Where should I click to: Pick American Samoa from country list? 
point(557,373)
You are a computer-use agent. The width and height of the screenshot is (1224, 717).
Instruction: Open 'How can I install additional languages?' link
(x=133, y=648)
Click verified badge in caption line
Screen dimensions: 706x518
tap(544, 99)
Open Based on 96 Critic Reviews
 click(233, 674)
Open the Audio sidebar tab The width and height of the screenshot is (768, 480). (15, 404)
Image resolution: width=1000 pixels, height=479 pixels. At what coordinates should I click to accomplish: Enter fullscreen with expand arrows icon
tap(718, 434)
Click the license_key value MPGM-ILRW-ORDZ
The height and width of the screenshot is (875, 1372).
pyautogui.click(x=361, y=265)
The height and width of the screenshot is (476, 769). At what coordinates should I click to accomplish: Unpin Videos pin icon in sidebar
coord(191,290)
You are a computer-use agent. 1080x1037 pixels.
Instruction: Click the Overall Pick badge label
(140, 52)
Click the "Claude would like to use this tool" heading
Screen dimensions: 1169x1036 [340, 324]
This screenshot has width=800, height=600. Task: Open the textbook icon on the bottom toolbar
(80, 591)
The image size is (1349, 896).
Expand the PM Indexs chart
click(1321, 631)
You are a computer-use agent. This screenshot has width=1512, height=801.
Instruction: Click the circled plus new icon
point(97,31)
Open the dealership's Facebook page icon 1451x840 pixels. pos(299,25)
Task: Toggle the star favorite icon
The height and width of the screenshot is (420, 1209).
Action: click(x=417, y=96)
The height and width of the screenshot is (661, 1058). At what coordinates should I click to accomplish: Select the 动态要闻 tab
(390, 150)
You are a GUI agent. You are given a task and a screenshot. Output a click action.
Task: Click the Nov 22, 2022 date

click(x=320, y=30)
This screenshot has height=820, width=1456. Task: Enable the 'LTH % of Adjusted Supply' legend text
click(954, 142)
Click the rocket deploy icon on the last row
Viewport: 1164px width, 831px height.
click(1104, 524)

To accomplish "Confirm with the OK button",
::::::::::
TASK GOAL: Nothing in the material should be left out; output it exactly.

TASK OUTPUT:
Where should I click to: Pick American Samoa from country list? 
point(557,373)
You are a computer-use agent. The width and height of the screenshot is (1224, 717).
Instruction: Open 'How can I install additional languages?' link
(x=133, y=648)
Click verified badge in caption line
Screen dimensions: 706x518
tap(544, 99)
Open Based on 96 Critic Reviews
 click(233, 674)
Open the Audio sidebar tab The width and height of the screenshot is (768, 480). (15, 404)
Image resolution: width=1000 pixels, height=479 pixels. At what coordinates should I click to accomplish: Enter fullscreen with expand arrows icon
tap(718, 434)
Click the license_key value MPGM-ILRW-ORDZ
The height and width of the screenshot is (875, 1372).
pyautogui.click(x=361, y=265)
The height and width of the screenshot is (476, 769). At what coordinates should I click to accomplish: Unpin Videos pin icon in sidebar
coord(191,290)
You are a computer-use agent. 1080x1037 pixels.
Instruction: Click the Overall Pick badge label
(140, 52)
Click the "Claude would like to use this tool" heading
Screen dimensions: 1169x1036 [340, 324]
This screenshot has width=800, height=600. Task: Open the textbook icon on the bottom toolbar
(80, 591)
The image size is (1349, 896).
Expand the PM Indexs chart
click(1321, 631)
You are a computer-use agent. This screenshot has width=1512, height=801.
Instruction: Click the circled plus new icon
point(97,31)
Open the dealership's Facebook page icon 1451x840 pixels. pos(299,25)
Task: Toggle the star favorite icon
The height and width of the screenshot is (420, 1209).
Action: click(x=417, y=96)
The height and width of the screenshot is (661, 1058). At what coordinates should I click to accomplish: Select the 动态要闻 tab
(390, 150)
You are a GUI agent. You are given a task and a screenshot. Output a click action.
Task: Click the Nov 22, 2022 date

click(x=320, y=30)
This screenshot has height=820, width=1456. Task: Enable the 'LTH % of Adjusted Supply' legend text
click(954, 142)
Click the rocket deploy icon on the last row
Viewport: 1164px width, 831px height.
click(1104, 524)

To accomplish "Confirm with the OK button",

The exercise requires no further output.